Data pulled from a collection
▶
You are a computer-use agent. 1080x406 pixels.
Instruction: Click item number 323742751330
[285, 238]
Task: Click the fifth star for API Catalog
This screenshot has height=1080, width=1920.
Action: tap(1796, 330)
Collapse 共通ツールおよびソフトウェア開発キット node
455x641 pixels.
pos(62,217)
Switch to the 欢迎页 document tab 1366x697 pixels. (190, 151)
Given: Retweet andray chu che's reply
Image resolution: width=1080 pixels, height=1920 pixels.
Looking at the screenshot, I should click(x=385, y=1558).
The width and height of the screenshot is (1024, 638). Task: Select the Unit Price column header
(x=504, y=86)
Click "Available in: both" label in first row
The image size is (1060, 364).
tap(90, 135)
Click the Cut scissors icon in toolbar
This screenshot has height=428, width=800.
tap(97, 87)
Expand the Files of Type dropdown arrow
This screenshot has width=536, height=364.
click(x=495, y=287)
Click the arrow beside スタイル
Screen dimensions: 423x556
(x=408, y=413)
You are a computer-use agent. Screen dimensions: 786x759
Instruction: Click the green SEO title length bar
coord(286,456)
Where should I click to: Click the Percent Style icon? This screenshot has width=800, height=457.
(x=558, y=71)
◀
PROBLEM REQUIREMENTS
Can you rename "Instruction" to "Command" everywhere in these lines and reproduce them with nothing else changed?

ANSWER IN FULL
You are a computer-use agent. 1080x406 pixels.
Command: Click item number 323742751330
[285, 238]
Task: Click the fifth star for API Catalog
This screenshot has height=1080, width=1920.
Action: tap(1796, 330)
Collapse 共通ツールおよびソフトウェア開発キット node
455x641 pixels.
pos(62,217)
Switch to the 欢迎页 document tab 1366x697 pixels. (190, 151)
Given: Retweet andray chu che's reply
Image resolution: width=1080 pixels, height=1920 pixels.
Looking at the screenshot, I should click(x=385, y=1558).
The width and height of the screenshot is (1024, 638). Task: Select the Unit Price column header
(x=504, y=86)
Click "Available in: both" label in first row
The image size is (1060, 364).
tap(90, 135)
Click the Cut scissors icon in toolbar
This screenshot has height=428, width=800.
tap(97, 87)
Expand the Files of Type dropdown arrow
This screenshot has width=536, height=364.
click(x=495, y=287)
Click the arrow beside スタイル
Screen dimensions: 423x556
(x=408, y=413)
You are a computer-use agent. Screen dimensions: 786x759
Command: Click the green SEO title length bar
coord(286,456)
Where should I click to: Click the Percent Style icon? This screenshot has width=800, height=457.
(x=558, y=71)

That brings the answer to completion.